Properly Folded Bacterially Expressed H1N1 Hemagglutinin Globular Head and Ectodomain Vaccines Protect Ferrets against H1N1 Pandemic Influenza Virus
Figure 2
Development of neutralizing and anti-HA binding antibodies following wt H1N1 (A/California/7/2009) infection in ferrets & post-H1N1 vaccination (inactivated vaccine) in humans.

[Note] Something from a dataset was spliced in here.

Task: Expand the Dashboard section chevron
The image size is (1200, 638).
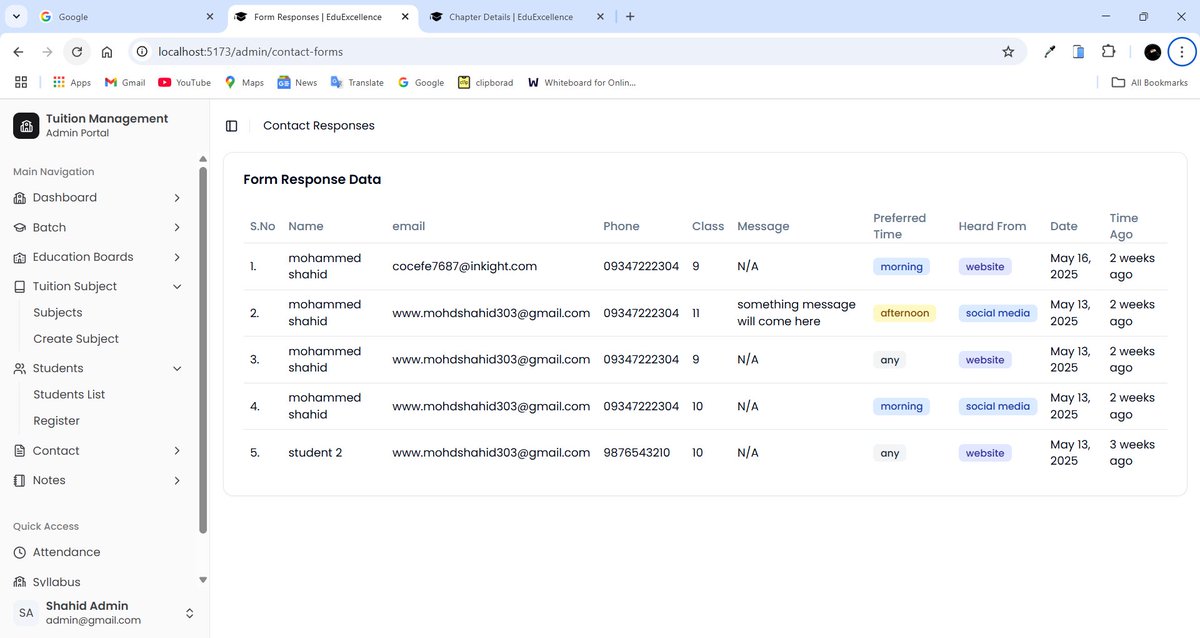Action: (x=177, y=197)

(A) Microneutralization of H1N1 A/California/2009 virus with post-H1N1-infected ferret samples. End-point titers (mean of three replicates) using post-infection sera from multiple ferrets at each time point in a microneutralization assay performed with A/California/07/2009 (X-179A). For day 21, sera of ten animals were pooled. Each dot in other time-points represents an individual H1N1 infected ferret. (B–D) Antibody kinetics following H1N1 challenge in ferrets. Steady-state equilibrium analysis of post-H1N1 infected ferret sera or pre- & post-H1N1 vaccinated human sera to mammalian H1N1 HA0 (Immune Technologies, NY) and properly folded bacterially expressed H1N1 HA1 (1–330) or H1N1 HA (1–480) fragment were measured using SPR. Ten-fold diluted individual post-infection sera from each time point, were injected simultaneously onto recombinant mammalian H1N1 HA0 in (B) and properly folded bacterially expressed H1N1 HA1 (1–330) in (C) or H1N1 HA (1–480) in (D), immobilized on a sensor chip through the free amine group, and onto a blank flow cell, free of peptide. SPR binding of pre-vaccine and post-H1N1 vaccination sera from two individuals with different neutralizing antibody titers (in parenthesis) is shown with recombinant mammalian H1N1 HA0 in (E) and properly folded bacterially expressed H1N1 HA1 (1–330) in (F) or H1N1 HA (1–480) in (G). Binding was recorded using ProteOn system surface plasmon resonance biosensor instrument (BioRad Labs, Hercules, CA).